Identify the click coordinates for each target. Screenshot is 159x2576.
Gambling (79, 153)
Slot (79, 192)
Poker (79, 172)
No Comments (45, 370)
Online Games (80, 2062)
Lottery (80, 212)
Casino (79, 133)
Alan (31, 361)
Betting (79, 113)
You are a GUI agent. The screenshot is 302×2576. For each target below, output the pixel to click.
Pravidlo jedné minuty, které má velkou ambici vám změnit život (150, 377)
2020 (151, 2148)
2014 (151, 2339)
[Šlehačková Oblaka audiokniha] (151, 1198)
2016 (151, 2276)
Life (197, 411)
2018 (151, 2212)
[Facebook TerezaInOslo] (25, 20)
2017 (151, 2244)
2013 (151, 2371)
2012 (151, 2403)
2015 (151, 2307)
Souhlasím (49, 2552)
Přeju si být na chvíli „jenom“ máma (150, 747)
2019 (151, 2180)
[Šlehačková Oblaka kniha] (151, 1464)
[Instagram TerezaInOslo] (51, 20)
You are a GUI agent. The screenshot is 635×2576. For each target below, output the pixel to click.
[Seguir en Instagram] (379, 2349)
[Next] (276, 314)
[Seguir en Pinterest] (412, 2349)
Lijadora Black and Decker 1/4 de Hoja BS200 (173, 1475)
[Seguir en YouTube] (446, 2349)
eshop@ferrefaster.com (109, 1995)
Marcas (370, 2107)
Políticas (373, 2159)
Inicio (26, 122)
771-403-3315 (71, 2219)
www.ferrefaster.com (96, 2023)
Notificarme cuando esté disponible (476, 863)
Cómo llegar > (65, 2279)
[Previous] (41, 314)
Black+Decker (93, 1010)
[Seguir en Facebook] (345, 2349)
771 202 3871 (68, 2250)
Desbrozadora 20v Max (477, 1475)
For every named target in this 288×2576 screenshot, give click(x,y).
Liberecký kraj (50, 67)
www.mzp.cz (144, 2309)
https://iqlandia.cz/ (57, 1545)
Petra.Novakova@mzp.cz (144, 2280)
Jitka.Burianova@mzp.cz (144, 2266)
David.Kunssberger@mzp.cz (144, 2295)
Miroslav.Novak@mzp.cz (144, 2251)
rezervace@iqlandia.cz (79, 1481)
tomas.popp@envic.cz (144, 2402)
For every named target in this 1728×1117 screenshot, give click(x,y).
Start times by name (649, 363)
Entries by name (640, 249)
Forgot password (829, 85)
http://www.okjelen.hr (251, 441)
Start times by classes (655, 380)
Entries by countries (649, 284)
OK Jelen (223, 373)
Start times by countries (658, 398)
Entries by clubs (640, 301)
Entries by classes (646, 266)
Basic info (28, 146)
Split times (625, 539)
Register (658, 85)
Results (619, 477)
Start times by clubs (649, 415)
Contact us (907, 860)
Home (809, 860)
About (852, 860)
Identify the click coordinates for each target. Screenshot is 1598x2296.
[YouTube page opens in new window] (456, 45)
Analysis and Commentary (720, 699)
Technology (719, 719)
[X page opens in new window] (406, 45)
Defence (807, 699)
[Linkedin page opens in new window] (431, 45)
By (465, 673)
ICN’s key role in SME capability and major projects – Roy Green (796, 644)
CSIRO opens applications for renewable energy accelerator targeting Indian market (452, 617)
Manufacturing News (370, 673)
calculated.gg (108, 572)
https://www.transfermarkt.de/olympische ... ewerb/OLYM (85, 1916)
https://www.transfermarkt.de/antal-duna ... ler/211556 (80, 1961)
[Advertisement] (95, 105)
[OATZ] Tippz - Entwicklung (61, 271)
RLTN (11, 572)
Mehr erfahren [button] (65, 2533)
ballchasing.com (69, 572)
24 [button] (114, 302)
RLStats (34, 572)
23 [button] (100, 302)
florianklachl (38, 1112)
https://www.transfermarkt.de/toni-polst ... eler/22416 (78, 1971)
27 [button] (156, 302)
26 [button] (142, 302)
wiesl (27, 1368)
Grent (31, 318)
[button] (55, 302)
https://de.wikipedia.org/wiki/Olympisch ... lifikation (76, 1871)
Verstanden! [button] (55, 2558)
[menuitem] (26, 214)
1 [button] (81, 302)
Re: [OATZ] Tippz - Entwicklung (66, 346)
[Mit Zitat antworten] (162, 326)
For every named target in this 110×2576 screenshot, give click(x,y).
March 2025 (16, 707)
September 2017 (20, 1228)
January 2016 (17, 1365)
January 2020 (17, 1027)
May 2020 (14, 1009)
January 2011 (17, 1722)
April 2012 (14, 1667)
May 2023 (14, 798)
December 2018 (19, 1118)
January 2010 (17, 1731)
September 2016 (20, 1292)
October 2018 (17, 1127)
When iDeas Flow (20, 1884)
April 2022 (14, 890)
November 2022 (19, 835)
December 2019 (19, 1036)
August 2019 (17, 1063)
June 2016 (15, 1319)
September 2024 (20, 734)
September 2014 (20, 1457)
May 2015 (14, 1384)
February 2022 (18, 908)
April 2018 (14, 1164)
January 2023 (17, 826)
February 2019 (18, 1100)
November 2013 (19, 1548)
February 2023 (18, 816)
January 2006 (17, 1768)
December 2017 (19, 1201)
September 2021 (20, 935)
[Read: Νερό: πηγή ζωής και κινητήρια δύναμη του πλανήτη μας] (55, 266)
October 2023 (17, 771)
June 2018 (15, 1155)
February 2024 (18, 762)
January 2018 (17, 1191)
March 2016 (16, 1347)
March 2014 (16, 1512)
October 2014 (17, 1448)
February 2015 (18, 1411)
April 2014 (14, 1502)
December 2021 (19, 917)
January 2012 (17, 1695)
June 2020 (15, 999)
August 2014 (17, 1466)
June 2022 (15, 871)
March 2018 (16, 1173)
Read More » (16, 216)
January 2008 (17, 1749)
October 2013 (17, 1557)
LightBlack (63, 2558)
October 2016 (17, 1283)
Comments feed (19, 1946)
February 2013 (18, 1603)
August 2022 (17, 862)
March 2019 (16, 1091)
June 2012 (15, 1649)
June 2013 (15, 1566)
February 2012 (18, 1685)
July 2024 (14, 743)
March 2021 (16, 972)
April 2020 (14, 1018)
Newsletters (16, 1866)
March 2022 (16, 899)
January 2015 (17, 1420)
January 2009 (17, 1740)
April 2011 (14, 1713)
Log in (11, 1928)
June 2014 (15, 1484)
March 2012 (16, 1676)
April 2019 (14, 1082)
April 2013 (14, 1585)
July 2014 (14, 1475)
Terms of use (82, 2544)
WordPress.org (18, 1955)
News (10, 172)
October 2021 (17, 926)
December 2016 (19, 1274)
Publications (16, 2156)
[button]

Your assignment: Restate the records above word for word, omitting nothing.

Answer box:
Identify the click coordinates for each target. Screenshot is 159x2576.
Gambling (79, 153)
Slot (79, 192)
Poker (79, 172)
No Comments (45, 370)
Online Games (80, 2062)
Lottery (80, 212)
Casino (79, 133)
Alan (31, 361)
Betting (79, 113)
You are a GUI agent. The screenshot is 302×2576. For each target below, output the pixel to click.
Pravidlo jedné minuty, které má velkou ambici vám změnit život (150, 377)
2020 (151, 2148)
2014 (151, 2339)
[Šlehačková Oblaka audiokniha] (151, 1198)
2016 (151, 2276)
Life (197, 411)
2018 (151, 2212)
[Facebook TerezaInOslo] (25, 20)
2017 (151, 2244)
2013 (151, 2371)
2012 (151, 2403)
2015 (151, 2307)
Souhlasím (49, 2552)
Přeju si být na chvíli „jenom“ máma (150, 747)
2019 (151, 2180)
[Šlehačková Oblaka kniha] (151, 1464)
[Instagram TerezaInOslo] (51, 20)
You are a GUI agent. The screenshot is 635×2576. For each target below, output the pixel to click.
[Seguir en Instagram] (379, 2349)
[Next] (276, 314)
[Seguir en Pinterest] (412, 2349)
Lijadora Black and Decker 1/4 de Hoja BS200 (173, 1475)
[Seguir en YouTube] (446, 2349)
eshop@ferrefaster.com (109, 1995)
Marcas (370, 2107)
Políticas (373, 2159)
Inicio (26, 122)
771-403-3315 (71, 2219)
www.ferrefaster.com (96, 2023)
Notificarme cuando esté disponible (476, 863)
Cómo llegar > (65, 2279)
[Previous] (41, 314)
Black+Decker (93, 1010)
[Seguir en Facebook] (345, 2349)
771 202 3871 (68, 2250)
Desbrozadora 20v Max (477, 1475)
For every named target in this 288×2576 screenshot, give click(x,y).
Liberecký kraj (50, 67)
www.mzp.cz (144, 2309)
https://iqlandia.cz/ (57, 1545)
Petra.Novakova@mzp.cz (144, 2280)
Jitka.Burianova@mzp.cz (144, 2266)
David.Kunssberger@mzp.cz (144, 2295)
Miroslav.Novak@mzp.cz (144, 2251)
rezervace@iqlandia.cz (79, 1481)
tomas.popp@envic.cz (144, 2402)
For every named target in this 1728×1117 screenshot, give click(x,y).
Start times by name (649, 363)
Entries by name (640, 249)
Forgot password (829, 85)
http://www.okjelen.hr (251, 441)
Start times by classes (655, 380)
Entries by countries (649, 284)
OK Jelen (223, 373)
Start times by countries (658, 398)
Entries by clubs (640, 301)
Entries by classes (646, 266)
Basic info (28, 146)
Split times (625, 539)
Register (658, 85)
Results (619, 477)
Start times by clubs (649, 415)
Contact us (907, 860)
Home (809, 860)
About (852, 860)
Identify the click coordinates for each target. Screenshot is 1598x2296.
[YouTube page opens in new window] (456, 45)
Analysis and Commentary (720, 699)
Technology (719, 719)
[X page opens in new window] (406, 45)
Defence (807, 699)
[Linkedin page opens in new window] (431, 45)
By (465, 673)
ICN’s key role in SME capability and major projects – Roy Green (796, 644)
CSIRO opens applications for renewable energy accelerator targeting Indian market (452, 617)
Manufacturing News (370, 673)
calculated.gg (108, 572)
https://www.transfermarkt.de/olympische ... ewerb/OLYM (85, 1916)
https://www.transfermarkt.de/antal-duna ... ler/211556 (80, 1961)
[Advertisement] (95, 105)
[OATZ] Tippz - Entwicklung (61, 271)
RLTN (11, 572)
Mehr erfahren [button] (65, 2533)
ballchasing.com (69, 572)
24 [button] (114, 302)
RLStats (34, 572)
23 [button] (100, 302)
florianklachl (38, 1112)
https://www.transfermarkt.de/toni-polst ... eler/22416 (78, 1971)
27 [button] (156, 302)
26 [button] (142, 302)
wiesl (27, 1368)
Grent (31, 318)
[button] (55, 302)
https://de.wikipedia.org/wiki/Olympisch ... lifikation (76, 1871)
Verstanden! [button] (55, 2558)
[menuitem] (26, 214)
1 [button] (81, 302)
Re: [OATZ] Tippz - Entwicklung (66, 346)
[Mit Zitat antworten] (162, 326)
For every named target in this 110×2576 screenshot, give click(x,y).
March 2025 (16, 707)
September 2017 (20, 1228)
January 2016 (17, 1365)
January 2020 (17, 1027)
May 2020 (14, 1009)
January 2011 (17, 1722)
April 2012 (14, 1667)
May 2023 (14, 798)
December 2018 (19, 1118)
January 2010 (17, 1731)
September 2016 (20, 1292)
October 2018 (17, 1127)
When iDeas Flow (20, 1884)
April 2022 (14, 890)
November 2022 (19, 835)
December 2019 (19, 1036)
August 2019 (17, 1063)
June 2016 (15, 1319)
September 2024 (20, 734)
September 2014 (20, 1457)
May 2015 (14, 1384)
February 2022 (18, 908)
April 2018 (14, 1164)
January 2023 (17, 826)
February 2019 (18, 1100)
November 2013 (19, 1548)
February 2023 (18, 816)
January 2006 (17, 1768)
December 2017 (19, 1201)
September 2021 (20, 935)
[Read: Νερό: πηγή ζωής και κινητήρια δύναμη του πλανήτη μας] (55, 266)
October 2023 (17, 771)
June 2018 (15, 1155)
February 2024 (18, 762)
January 2018 (17, 1191)
March 2016 (16, 1347)
March 2014 (16, 1512)
October 2014 (17, 1448)
February 2015 (18, 1411)
April 2014 (14, 1502)
December 2021 (19, 917)
January 2012 (17, 1695)
June 2020 (15, 999)
August 2014 (17, 1466)
June 2022 (15, 871)
March 2018 (16, 1173)
Read More » (16, 216)
January 2008 (17, 1749)
October 2013 (17, 1557)
LightBlack (63, 2558)
October 2016 (17, 1283)
Comments feed (19, 1946)
February 2013 (18, 1603)
August 2022 (17, 862)
March 2019 (16, 1091)
June 2012 (15, 1649)
June 2013 (15, 1566)
February 2012 (18, 1685)
July 2024 (14, 743)
March 2021 (16, 972)
April 2020 (14, 1018)
Newsletters (16, 1866)
March 2022 (16, 899)
January 2015 (17, 1420)
January 2009 (17, 1740)
April 2011 (14, 1713)
Log in (11, 1928)
June 2014 (15, 1484)
March 2012 (16, 1676)
April 2019 (14, 1082)
April 2013 (14, 1585)
July 2014 (14, 1475)
Terms of use (82, 2544)
WordPress.org (18, 1955)
News (10, 172)
October 2021 (17, 926)
December 2016 (19, 1274)
Publications (16, 2156)
[button]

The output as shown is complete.